- DIRECTIONS
Nothing but the lines from the one with "Image resolution: width=291, height=2576." down to the one with "[Menu] (265, 34)" should be returned, exactly and with both ends included, from the material below.

- EXTRACTED ENTRIES
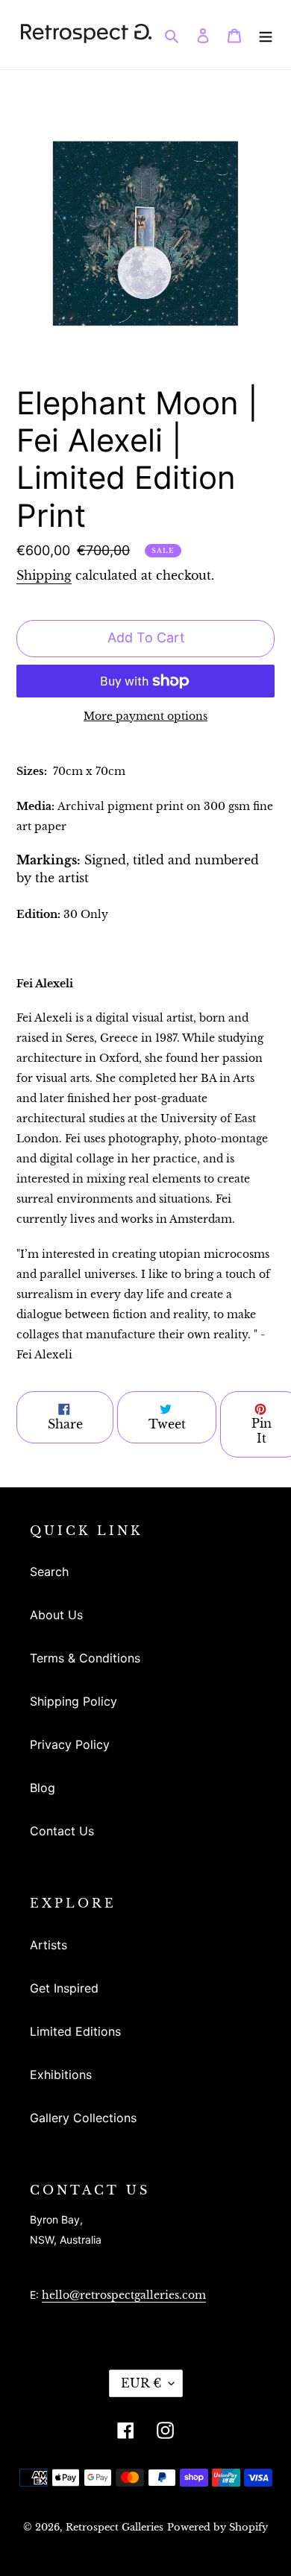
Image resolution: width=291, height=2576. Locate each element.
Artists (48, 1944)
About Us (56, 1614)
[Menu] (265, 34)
...
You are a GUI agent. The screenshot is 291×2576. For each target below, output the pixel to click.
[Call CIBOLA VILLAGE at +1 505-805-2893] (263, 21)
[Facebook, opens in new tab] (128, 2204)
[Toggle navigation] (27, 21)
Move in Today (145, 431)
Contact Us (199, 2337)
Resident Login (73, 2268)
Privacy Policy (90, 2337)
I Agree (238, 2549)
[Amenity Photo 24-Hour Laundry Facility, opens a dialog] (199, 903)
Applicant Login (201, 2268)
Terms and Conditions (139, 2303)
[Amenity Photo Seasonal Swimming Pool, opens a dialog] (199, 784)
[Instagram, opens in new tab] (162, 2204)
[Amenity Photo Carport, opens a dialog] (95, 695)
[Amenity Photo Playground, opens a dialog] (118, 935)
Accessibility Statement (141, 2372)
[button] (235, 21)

- RESULT FOR THIS TASK
Image resolution: width=291, height=2576. Locate each element.
Artists (48, 1944)
About Us (56, 1614)
[Menu] (265, 34)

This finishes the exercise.